Extrait source:
******

Il y a vingt-cinq ans, LDAP avait du sens.

Quand ADCS desservait un monde Windows pur derrière le périmètre corporatif, publier votre CRL dans LDAP était la norme. HTTP était aussi commun, pointant généralement vers C:\Windows\System32\CertSrv\CertEnroll sur l'AC elle-même. Les deux étaient faciles. Les choses ont changé.

Le problème du HTTP-sur-l'AC

Si votre URL CDP pointe au nom d'hôte de l'AC, la migration devient pénible. Remplacer une AC 2012 par une AC 2025, ça veut dire soit garder la machine 2012 active juste pour servir les CRL, soit mettre en place un alias DNS de l'ancien nom vers le nouveau. Ni l'un ni l'autre n'est bon. Pointez le CDP vers pki.macorp.peu-importe à la place, et vous redirigez juste la sortie CRL de la nouvelle AC vers cet emplacement DNS. Fini. C'est « un AC est un AC » appliqué à la couche CDP.

Extensions CDP sur une AC émettrice, avec un CDP qui pointe sur le nom d'hôte de l'AC ca01.pixa.local
Figure 1. Extensions CDP sur une AC émettrice, montrant l'anti-pattern : un CDP qui pointe sur le nom d'hôte de l'AC elle-même (ca01.pixa.local). Les clients externes ne peuvent pas du tout résoudre le namespace .local, et toute future migration de l'AC devient pénible parce que chaque cert déjà émis référence cette URL.

******

Consignes:
(a) Répondez à ces questions sur l'extrait consacré aux CRL dans ADCS :
(i) Vers quel dossier de l'AC la publication HTTP pointait-elle généralement ?
(ii) Vers quel nom le CDP doit-il pointer à la place du nom d'hôte de l'AC ?
(iii) Quel nom d'hôte d'AC la figure 1 montre-t-elle ?
(b) Veuillez écrire la suite de l'extrait sur la publication des CRL dans ADCS, après la légende de la figure 1.
Les items qui suivent l'extrait proviennent d'une autre source.

Jeu de données:
******

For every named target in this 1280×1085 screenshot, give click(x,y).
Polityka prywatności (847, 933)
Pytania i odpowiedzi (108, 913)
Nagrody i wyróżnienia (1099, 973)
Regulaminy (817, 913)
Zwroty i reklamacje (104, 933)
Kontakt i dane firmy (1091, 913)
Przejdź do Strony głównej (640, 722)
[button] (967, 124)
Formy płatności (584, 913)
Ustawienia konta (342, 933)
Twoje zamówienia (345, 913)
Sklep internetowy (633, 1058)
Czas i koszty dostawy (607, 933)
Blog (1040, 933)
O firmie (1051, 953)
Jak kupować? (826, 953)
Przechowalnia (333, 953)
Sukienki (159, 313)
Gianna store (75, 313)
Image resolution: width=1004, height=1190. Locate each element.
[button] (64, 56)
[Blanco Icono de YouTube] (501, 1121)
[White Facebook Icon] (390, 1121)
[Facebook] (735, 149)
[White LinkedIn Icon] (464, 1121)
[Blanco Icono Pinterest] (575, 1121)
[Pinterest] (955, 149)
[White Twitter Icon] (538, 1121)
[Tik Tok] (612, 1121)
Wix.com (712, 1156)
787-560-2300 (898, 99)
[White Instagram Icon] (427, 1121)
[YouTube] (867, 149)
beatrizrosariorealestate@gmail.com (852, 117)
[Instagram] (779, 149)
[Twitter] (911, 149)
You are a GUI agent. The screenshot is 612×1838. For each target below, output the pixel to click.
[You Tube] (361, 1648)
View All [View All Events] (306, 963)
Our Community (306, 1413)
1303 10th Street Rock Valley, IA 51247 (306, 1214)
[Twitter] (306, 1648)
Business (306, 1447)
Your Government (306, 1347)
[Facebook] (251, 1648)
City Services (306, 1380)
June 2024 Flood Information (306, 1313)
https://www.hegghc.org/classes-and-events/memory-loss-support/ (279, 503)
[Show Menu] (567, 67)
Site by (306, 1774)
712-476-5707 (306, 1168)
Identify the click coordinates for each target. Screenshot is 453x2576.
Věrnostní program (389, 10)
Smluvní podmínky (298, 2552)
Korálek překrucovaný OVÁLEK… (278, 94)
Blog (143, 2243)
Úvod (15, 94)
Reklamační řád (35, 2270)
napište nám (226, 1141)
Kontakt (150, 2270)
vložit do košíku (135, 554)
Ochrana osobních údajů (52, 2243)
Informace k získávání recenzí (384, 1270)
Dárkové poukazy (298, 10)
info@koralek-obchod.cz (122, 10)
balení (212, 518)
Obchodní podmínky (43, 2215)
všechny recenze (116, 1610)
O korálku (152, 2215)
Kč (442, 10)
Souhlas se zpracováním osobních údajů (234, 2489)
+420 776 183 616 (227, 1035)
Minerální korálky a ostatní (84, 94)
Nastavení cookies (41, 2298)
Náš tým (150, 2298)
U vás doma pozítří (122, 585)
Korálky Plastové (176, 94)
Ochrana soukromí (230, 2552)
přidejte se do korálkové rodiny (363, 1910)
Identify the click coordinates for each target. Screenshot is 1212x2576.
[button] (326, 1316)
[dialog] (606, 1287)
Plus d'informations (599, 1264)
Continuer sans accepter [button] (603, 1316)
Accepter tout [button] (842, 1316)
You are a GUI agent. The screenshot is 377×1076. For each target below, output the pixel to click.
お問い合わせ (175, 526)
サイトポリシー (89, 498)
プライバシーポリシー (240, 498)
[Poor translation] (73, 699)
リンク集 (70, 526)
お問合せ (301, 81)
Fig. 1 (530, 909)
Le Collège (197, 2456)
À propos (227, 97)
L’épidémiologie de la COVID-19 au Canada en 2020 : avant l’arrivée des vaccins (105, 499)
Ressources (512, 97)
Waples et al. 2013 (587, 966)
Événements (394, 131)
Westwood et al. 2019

******

Réponses:
(a)
(i) C:\Windows\System32\CertSrv\CertEnroll
(ii) pki.macorp.peu-importe
(iii) ca01.pixa.local

(b)
Maintenant LDAP

ADCS ne sert plus uniquement les clients Windows. Serveurs Linux, équipement réseau, IoT, mobiles, presque aucun d'entre eux ne s'authentifie à LDAP. Si vous avez ordonné vos chemins CDP avec soin, HTTP venait en premier et ces clients ne touchent jamais LDAP. Si LDAP venait en premier, ils le frappent, attendent le timeout, puis se rabattent sur HTTP. Ça fonctionne quand même. Ça semble juste bizarrement lent, d'une façon très difficile à diagnostiquer.

Le scénario à distance

Allez-vous ouvrir les ports 389 et 636 sur Internet pour que je puisse vérifier une CRL depuis mon café ? Non. HTTP, vous l'ouvririez. Alors quand je me connecte à votre appareil VPN et qu'il présente un cert d'authentification serveur, mon client valide la révocation, le CDP LDAP n'est pas accessible d'où je suis, et le fallback HTTP est ce qui fonctionne pour vrai.

Le problème LDAP plus discret

L'URL LDAP intégrée dans chaque certificat émis expose le namespace de configuration de votre Active Directory interne. Chaque cert qui quitte votre réseau emporte ce chemin avec lui. Perdez un appareil, partagez un cert avec un partenaire, exposez un cert dans une capture de paquets, et l'information structurelle part avec.

Donc, faire du LDAP, oui ou non ?

Mon avis : non. C'est incompatible avec trop de choses pour lesquelles ADCS est réellement utilisé en 2026, et ça laisse fuir des informations qui n'ont pas besoin de fuir. Un CDP HTTP vanity devant un load balancer va servir tout ce qui doit faire une vérification de révocation.

N'éteignez pas la vérification de révocation

L'autre chose que j'espère que vous n'avez pas faite, c'est de désactiver la vérification de révocation parce que c'est « compliqué ». Cette vérification, c'est ce qui vous protège quand on me vole mon téléphone pendant que j'ai le dos tourné, ou quand j'oublie mon portable dans un Uber. Vos utilisateurs savent-ils vraiment qu'il faut signaler un appareil perdu ?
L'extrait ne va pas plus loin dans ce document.